- **WORK REQUIRED**:
Using the data beneath this instruction, retype only the lines from the one that contains "Click the '6. Unable to switch' heading" down to the one that contains "Screen dimensions: 901x507", both included, exactly as they appear.

- **DATA**:
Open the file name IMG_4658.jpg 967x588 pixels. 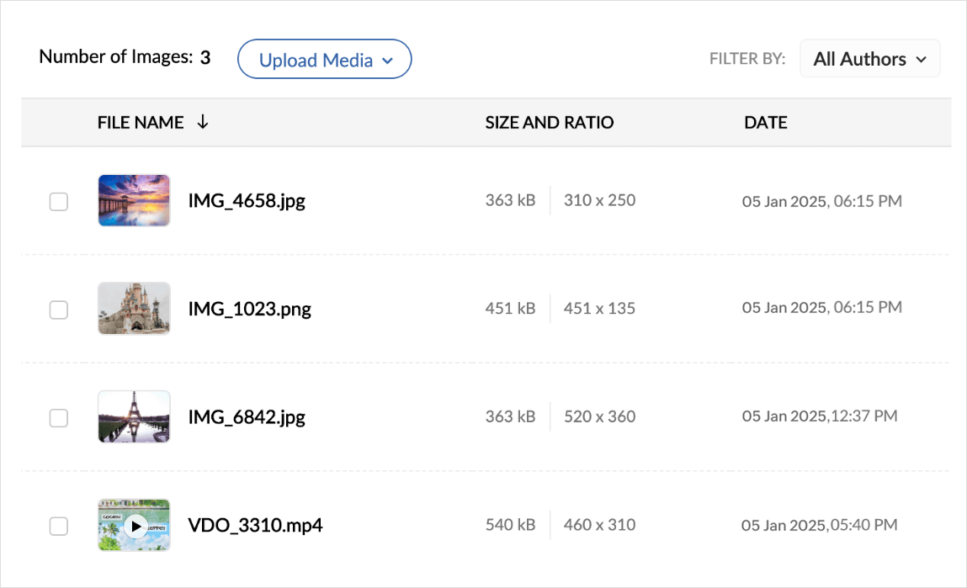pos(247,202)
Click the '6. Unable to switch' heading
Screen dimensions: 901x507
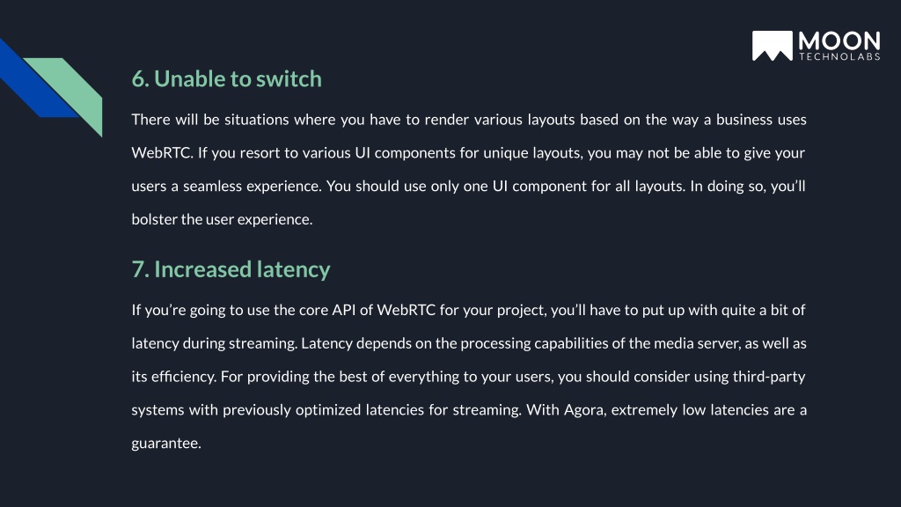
...
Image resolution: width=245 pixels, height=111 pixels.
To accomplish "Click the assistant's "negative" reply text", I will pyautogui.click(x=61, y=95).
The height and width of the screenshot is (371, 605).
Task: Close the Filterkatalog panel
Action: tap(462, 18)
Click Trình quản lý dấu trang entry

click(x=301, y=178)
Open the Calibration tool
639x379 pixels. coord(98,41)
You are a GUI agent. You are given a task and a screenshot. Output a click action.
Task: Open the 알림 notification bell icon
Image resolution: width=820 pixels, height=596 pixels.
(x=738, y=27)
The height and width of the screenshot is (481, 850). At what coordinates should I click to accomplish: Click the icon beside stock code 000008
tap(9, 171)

- **SOLUTION FOR THIS TASK**:
Click the '6. Unable to switch' heading
Screen dimensions: 901x507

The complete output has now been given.